Rewrite the following entries with every "Instruction" swapped for "Goal", leaving everything else the same.

-- START --

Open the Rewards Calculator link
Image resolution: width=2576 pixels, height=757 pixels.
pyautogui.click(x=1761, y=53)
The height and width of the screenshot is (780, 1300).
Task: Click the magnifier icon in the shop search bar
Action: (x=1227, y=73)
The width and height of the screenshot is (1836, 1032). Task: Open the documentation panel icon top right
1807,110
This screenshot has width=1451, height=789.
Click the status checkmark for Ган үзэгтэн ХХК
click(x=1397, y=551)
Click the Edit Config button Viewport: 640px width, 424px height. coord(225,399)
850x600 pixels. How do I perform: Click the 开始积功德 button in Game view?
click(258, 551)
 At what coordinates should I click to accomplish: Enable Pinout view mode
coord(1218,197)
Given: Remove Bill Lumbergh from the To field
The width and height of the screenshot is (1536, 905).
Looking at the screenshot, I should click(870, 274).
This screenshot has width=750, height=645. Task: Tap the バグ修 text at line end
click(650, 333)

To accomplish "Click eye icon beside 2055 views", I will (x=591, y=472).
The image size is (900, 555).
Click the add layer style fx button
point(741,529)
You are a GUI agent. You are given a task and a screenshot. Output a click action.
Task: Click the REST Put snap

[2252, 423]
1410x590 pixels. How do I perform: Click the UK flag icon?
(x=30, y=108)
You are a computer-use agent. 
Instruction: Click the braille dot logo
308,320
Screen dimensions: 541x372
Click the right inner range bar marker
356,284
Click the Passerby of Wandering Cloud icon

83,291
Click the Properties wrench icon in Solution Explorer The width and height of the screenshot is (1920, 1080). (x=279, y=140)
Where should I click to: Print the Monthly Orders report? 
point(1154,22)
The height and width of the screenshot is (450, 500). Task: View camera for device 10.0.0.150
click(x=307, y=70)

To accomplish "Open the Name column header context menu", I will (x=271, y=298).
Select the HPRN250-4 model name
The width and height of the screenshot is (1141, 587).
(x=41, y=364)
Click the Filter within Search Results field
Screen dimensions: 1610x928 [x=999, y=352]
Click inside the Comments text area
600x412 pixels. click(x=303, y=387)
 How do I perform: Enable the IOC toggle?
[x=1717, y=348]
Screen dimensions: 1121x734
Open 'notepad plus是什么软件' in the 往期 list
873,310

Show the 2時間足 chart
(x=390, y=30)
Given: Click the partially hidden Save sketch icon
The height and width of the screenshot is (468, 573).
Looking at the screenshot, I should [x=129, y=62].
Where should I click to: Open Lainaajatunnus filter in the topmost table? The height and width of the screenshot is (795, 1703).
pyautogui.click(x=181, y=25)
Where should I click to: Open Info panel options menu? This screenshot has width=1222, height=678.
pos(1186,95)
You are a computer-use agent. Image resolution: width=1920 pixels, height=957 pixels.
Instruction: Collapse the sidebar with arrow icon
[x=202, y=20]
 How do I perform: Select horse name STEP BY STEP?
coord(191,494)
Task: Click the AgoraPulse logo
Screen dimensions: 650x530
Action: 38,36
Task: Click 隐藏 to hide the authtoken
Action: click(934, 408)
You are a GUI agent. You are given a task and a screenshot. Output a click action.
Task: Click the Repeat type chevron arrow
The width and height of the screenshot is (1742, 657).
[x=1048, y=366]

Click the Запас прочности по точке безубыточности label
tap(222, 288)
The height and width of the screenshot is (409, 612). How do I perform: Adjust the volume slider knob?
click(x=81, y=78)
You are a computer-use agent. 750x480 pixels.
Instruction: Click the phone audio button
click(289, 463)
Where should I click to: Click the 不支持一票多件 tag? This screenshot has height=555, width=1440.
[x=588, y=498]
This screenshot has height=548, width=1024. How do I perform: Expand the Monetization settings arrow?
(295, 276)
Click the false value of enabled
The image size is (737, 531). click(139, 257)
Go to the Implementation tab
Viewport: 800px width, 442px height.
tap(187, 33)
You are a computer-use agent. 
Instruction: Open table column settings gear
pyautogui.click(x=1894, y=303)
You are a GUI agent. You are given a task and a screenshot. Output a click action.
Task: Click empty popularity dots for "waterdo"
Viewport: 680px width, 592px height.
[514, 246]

-- END --

▶ _EXERCISE RESPONSE_:
Open the Rewards Calculator link
Image resolution: width=2576 pixels, height=757 pixels.
pyautogui.click(x=1761, y=53)
The height and width of the screenshot is (780, 1300).
Task: Click the magnifier icon in the shop search bar
Action: (x=1227, y=73)
The width and height of the screenshot is (1836, 1032). Task: Open the documentation panel icon top right
1807,110
This screenshot has width=1451, height=789.
Click the status checkmark for Ган үзэгтэн ХХК
click(x=1397, y=551)
Click the Edit Config button Viewport: 640px width, 424px height. coord(225,399)
850x600 pixels. How do I perform: Click the 开始积功德 button in Game view?
click(258, 551)
 At what coordinates should I click to accomplish: Enable Pinout view mode
coord(1218,197)
Given: Remove Bill Lumbergh from the To field
The width and height of the screenshot is (1536, 905).
Looking at the screenshot, I should click(870, 274).
This screenshot has width=750, height=645. Task: Tap the バグ修 text at line end
click(650, 333)

To accomplish "Click eye icon beside 2055 views", I will (x=591, y=472).
The image size is (900, 555).
Click the add layer style fx button
point(741,529)
You are a GUI agent. You are given a task and a screenshot. Output a click action.
Task: Click the REST Put snap

[2252, 423]
1410x590 pixels. How do I perform: Click the UK flag icon?
(x=30, y=108)
You are a computer-use agent. 
Goal: Click the braille dot logo
308,320
Screen dimensions: 541x372
Click the right inner range bar marker
356,284
Click the Passerby of Wandering Cloud icon

83,291
Click the Properties wrench icon in Solution Explorer The width and height of the screenshot is (1920, 1080). (x=279, y=140)
Where should I click to: Print the Monthly Orders report? 
point(1154,22)
The height and width of the screenshot is (450, 500). Task: View camera for device 10.0.0.150
click(x=307, y=70)

To accomplish "Open the Name column header context menu", I will (x=271, y=298).
Select the HPRN250-4 model name
The width and height of the screenshot is (1141, 587).
(x=41, y=364)
Click the Filter within Search Results field
Screen dimensions: 1610x928 [x=999, y=352]
Click inside the Comments text area
600x412 pixels. click(x=303, y=387)
 How do I perform: Enable the IOC toggle?
[x=1717, y=348]
Screen dimensions: 1121x734
Open 'notepad plus是什么软件' in the 往期 list
873,310

Show the 2時間足 chart
(x=390, y=30)
Given: Click the partially hidden Save sketch icon
The height and width of the screenshot is (468, 573).
Looking at the screenshot, I should [x=129, y=62].
Where should I click to: Open Lainaajatunnus filter in the topmost table? The height and width of the screenshot is (795, 1703).
pyautogui.click(x=181, y=25)
Where should I click to: Open Info panel options menu? This screenshot has width=1222, height=678.
pos(1186,95)
You are a computer-use agent. Image resolution: width=1920 pixels, height=957 pixels.
Goal: Collapse the sidebar with arrow icon
[x=202, y=20]
 How do I perform: Select horse name STEP BY STEP?
coord(191,494)
Task: Click the AgoraPulse logo
Screen dimensions: 650x530
Action: 38,36
Task: Click 隐藏 to hide the authtoken
Action: click(934, 408)
You are a GUI agent. You are given a task and a screenshot. Output a click action.
Task: Click the Repeat type chevron arrow
The width and height of the screenshot is (1742, 657).
[x=1048, y=366]

Click the Запас прочности по точке безубыточности label
tap(222, 288)
The height and width of the screenshot is (409, 612). How do I perform: Adjust the volume slider knob?
click(x=81, y=78)
You are a computer-use agent. 750x480 pixels.
Goal: Click the phone audio button
click(289, 463)
Where should I click to: Click the 不支持一票多件 tag? This screenshot has height=555, width=1440.
[x=588, y=498]
This screenshot has height=548, width=1024. How do I perform: Expand the Monetization settings arrow?
(295, 276)
Click the false value of enabled
The image size is (737, 531). click(139, 257)
Go to the Implementation tab
Viewport: 800px width, 442px height.
tap(187, 33)
You are a computer-use agent. 
Goal: Open table column settings gear
pyautogui.click(x=1894, y=303)
You are a GUI agent. You are given a task and a screenshot. Output a click action.
Task: Click empty popularity dots for "waterdo"
Viewport: 680px width, 592px height.
[514, 246]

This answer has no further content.